> Brief: Please write out the entire narcocorrido passage word for word.

> Passage given:
━━━━━━━━━━

If you're not a Spanish speaker, "Contrabando y Tración" by Los Tigres del Norte on the Mexican music anthology Corridos y Narcocorridos (Fonovisa) sounds every inch as innocuous as a wedding polka. Jorge Hernández's sweet vocals ride a bouncing oompah bass while accordion tootles suggest a nostalgia-laden ranchera that wouldn't offend a cloistered nun. But even if you were unable to translate the title as "Smuggling and Betrayal," the seven gunshots near the end tip off the song as a narcocorrido. In fact, Angel González's 1972 composition about a drug runner done in by his female partner was the spark that ignited a genre chronicling the exploits of traffickers and other outlaws on both sides of the Mexican-American border.

The narcocorrido finds its closest counterpart in American gangsta rap. Both celebrate the greed, glamour, violence and risk-taking of the drug trade, painting traffickers and dealers as common men who triumph in a society that provides few doors to success. But while gangsta rap is less than two decades old, narcocorridos lie squarely in the tradition of the 19th century corrido song form which gained wide popularity after the Mexican Revolution of 1910-20 with songs that eulogized the meteoric career of Pancho Villa. From the way Los Tigres, Grupo Exterminador and Jenni Rivera extol the drug culture, you might expect they clawed their way out of the gangsta life. But with the exception of Chalino Sanchez, whose rough-hewn, off-key voice on "El Crimen de Culliacán" signifies that he was the real thing-as did his gun battle with a would-be assassin while performing on a Palm Springs stage-artists on Corridos y Narcocorridos insist they have nothing to do with the narco culture and are simply performing the material that sells best.

━━━━━━━━━━

> Supplied data:
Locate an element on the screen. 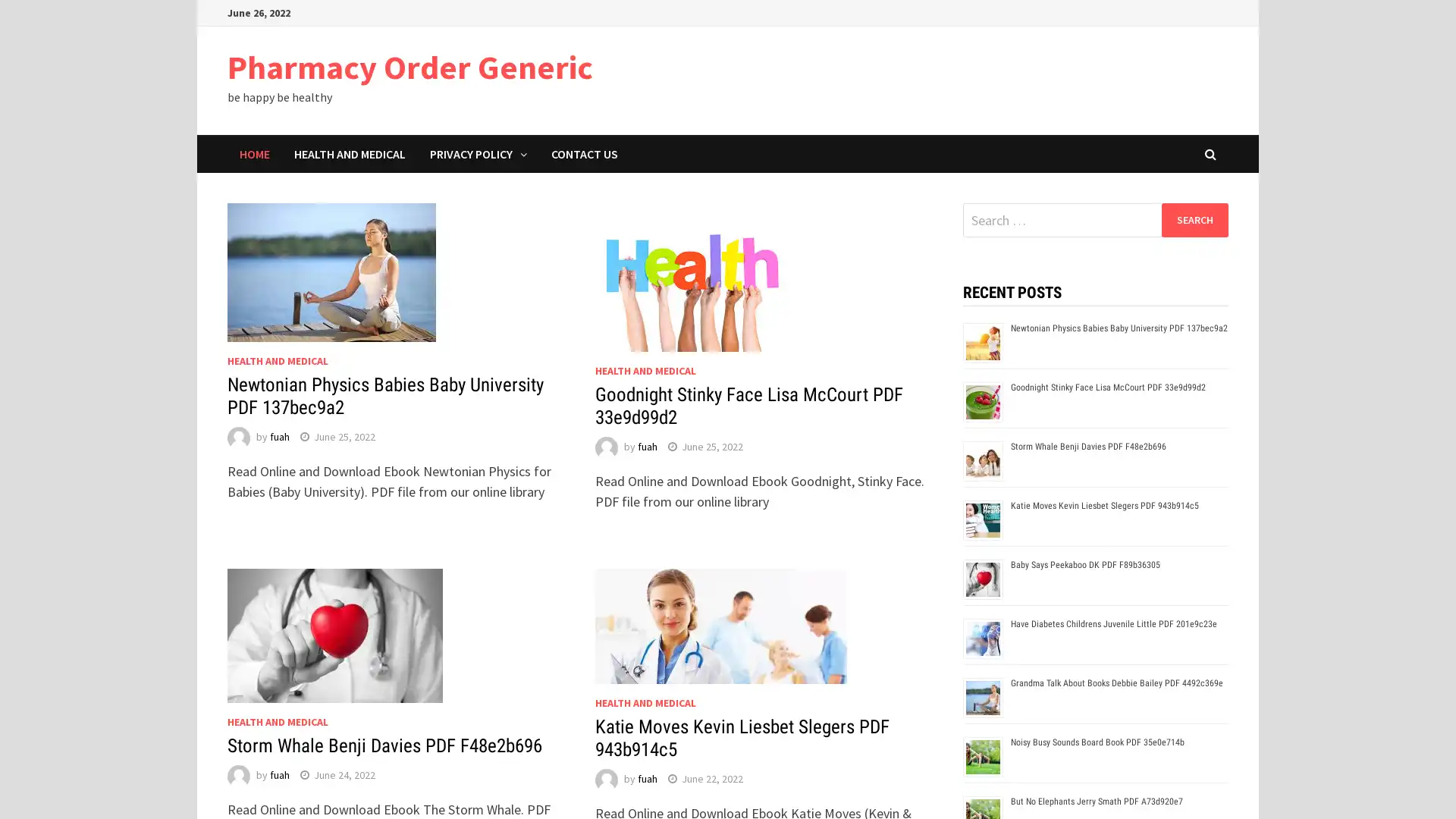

━━━━━━━━━━

> Answer for the task:
If you're not a Spanish speaker, "Contrabando y Tración" by Los Tigres del Norte on the Mexican music anthology Corridos y Narcocorridos (Fonovisa) sounds every inch as innocuous as a wedding polka. Jorge Hernández's sweet vocals ride a bouncing oompah bass while accordion tootles suggest a nostalgia-laden ranchera that wouldn't offend a cloistered nun. But even if you were unable to translate the title as "Smuggling and Betrayal," the seven gunshots near the end tip off the song as a narcocorrido. In fact, Angel González's 1972 composition about a drug runner done in by his female partner was the spark that ignited a genre chronicling the exploits of traffickers and other outlaws on both sides of the Mexican-American border.

The narcocorrido finds its closest counterpart in American gangsta rap. Both celebrate the greed, glamour, violence and risk-taking of the drug trade, painting traffickers and dealers as common men who triumph in a society that provides few doors to success. But while gangsta rap is less than two decades old, narcocorridos lie squarely in the tradition of the 19th century corrido song form which gained wide popularity after the Mexican Revolution of 1910-20 with songs that eulogized the meteoric career of Pancho Villa. From the way Los Tigres, Grupo Exterminador and Jenni Rivera extol the drug culture, you might expect they clawed their way out of the gangsta life. But with the exception of Chalino Sanchez, whose rough-hewn, off-key voice on "El Crimen de Culliacán" signifies that he was the real thing-as did his gun battle with a would-be assassin while performing on a Palm Springs stage-artists on Corridos y Narcocorridos insist they have nothing to do with the narco culture and are simply performing the material that sells best.